First, they need to put aside their geeky fantasies. You are not going to get any actor to come in and be Shatner's Kirk or Nimoy's Spock. They need to get away from impersonators entirely. This means either a complete reboot (which also means reimagining the look and feel of the project) or go with entirely new characters.
Second, they need to stop casting themselves in these projects. This is where fan films and serious films can't work together. It's hard enough to do this properly with original work and experienced crews. Doing it on a fan film level makes it impossible to make the film properly. They're putting themselves above the material, and that's going to kick them in the ass.
Third, they need to stop trying to recreate what has already happened. Stop using actors who are supposed to be other actors. Stop using actors who have been on the shows before, playing the same characters. Stop using the sets that look exactly like the other sets. Stop giving us reasons to look at the project and only see what they're not.

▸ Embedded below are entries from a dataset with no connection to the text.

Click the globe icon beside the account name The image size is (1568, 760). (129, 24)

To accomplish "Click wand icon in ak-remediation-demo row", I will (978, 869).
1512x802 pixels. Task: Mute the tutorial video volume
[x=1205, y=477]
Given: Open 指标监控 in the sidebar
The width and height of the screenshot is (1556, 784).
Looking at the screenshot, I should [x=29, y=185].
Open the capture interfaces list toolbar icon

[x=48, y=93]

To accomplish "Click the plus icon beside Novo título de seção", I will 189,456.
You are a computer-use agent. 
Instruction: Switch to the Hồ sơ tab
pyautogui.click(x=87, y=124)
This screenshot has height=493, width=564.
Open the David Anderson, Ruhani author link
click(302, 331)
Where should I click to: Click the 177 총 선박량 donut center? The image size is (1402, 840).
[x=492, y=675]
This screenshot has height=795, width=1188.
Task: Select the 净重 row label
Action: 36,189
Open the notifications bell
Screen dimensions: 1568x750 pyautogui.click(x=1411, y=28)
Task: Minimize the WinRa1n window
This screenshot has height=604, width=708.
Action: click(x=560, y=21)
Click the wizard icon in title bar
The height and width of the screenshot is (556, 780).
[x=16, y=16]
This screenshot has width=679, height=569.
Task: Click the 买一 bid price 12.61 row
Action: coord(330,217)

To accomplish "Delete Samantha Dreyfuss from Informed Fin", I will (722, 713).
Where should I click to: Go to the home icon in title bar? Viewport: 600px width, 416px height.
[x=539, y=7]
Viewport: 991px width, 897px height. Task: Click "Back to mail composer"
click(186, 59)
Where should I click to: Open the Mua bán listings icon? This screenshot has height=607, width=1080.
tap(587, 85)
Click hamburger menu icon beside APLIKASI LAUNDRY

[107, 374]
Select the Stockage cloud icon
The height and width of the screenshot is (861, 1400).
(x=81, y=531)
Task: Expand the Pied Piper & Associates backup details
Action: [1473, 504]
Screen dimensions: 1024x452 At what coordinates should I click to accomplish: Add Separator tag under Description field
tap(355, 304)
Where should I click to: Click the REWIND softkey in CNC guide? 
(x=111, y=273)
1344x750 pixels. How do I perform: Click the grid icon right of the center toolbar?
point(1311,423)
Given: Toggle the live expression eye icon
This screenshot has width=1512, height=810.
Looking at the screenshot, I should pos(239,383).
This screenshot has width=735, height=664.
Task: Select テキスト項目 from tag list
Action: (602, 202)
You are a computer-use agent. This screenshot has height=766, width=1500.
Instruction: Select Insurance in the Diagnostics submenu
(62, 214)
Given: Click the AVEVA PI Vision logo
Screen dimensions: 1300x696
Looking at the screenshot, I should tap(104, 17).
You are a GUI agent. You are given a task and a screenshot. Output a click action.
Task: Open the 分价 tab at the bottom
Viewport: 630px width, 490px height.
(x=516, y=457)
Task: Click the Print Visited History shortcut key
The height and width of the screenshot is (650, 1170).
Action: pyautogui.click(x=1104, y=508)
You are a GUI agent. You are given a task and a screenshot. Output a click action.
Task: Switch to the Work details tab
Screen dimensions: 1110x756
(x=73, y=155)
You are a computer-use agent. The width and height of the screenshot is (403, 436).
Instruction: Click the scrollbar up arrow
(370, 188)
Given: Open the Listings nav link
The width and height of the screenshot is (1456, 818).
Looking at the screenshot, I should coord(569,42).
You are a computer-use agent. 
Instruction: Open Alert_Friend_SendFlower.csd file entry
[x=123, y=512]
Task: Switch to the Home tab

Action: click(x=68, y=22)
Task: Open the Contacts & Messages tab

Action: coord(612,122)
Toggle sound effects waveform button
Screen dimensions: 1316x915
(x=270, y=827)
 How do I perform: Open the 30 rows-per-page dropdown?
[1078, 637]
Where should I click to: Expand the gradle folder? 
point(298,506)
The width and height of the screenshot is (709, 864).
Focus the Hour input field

There is no reason why a fan film can't look great and feel great. There are perfectly good actors in most places around the country. Cameras today make it very possible to make professional-looking films for cheaper. But the project needs focus. Is the goal to have silly fun, LARPing these characters? Or is it to make a movie that looks like it could be the real deal?
Sliders... I was kinda joking about making a fan film, but it's not impossible. However, the rules still apply.
Step one: Give up on trying to look and feel like the original. Even if we could, the original is dated by today's standards. The methods used to make such a crazy idea look and feel realistic are completely different today. Mostly because we can have steadycam shots with CG work done a lot more easily today than we could have twenty years ago. The project would have to be looked at like a new film/series, creating the look and feel from the ground up.
Step two: Recognize and embrace the limitations. If you don't have Jerry, don't have Quinn. This would probably lead to a complete reboot of the series, or a sequel series that exists in the same tv universe, but follows different characters. Either way, don't pretend that your next door neighbor is Quinn just because he has a flannel shirt.
Also, if you don't have the ability to shoot big action sequences or crazy looking worlds, don't write them. Having the Sliders land in a world that's one big forest would look better than having them land in a crazy alien city that looks like a five year old made it with construction paper and a glue stick. Know your limitations ahead of time and write toward them.
Going back to my Buffy season 8 (because it's my big fanfic experience, not because I think it's the best thing ever), I built limitations into the story because I didn't want to write everything that I personally wanted to see happen, like most of the fanfic was doing at the time. I wanted to make it seem like a real TV show, so I thought about what a season 8 would look like. Huge budget cut, meaning a relocation for filming. A cast that was tired and wouldn't want to do 22 episodes. Characters who were dead and needed to stay that way. Others who wouldn't be on board with moving to Canada to film. Once you decide where the walls of your creation are, you can start decorating inside those walls.
Odds are, a Sliders fan film would be done with a few unfamiliar actors, playing unfamiliar characters, with few outdoor shots and a lot of interiors of homes, etc.
With those limitations in mind, I think a good product could be made. But I think the fan side of it would be let down by not being a new episode of the series, with all of the familiar characters.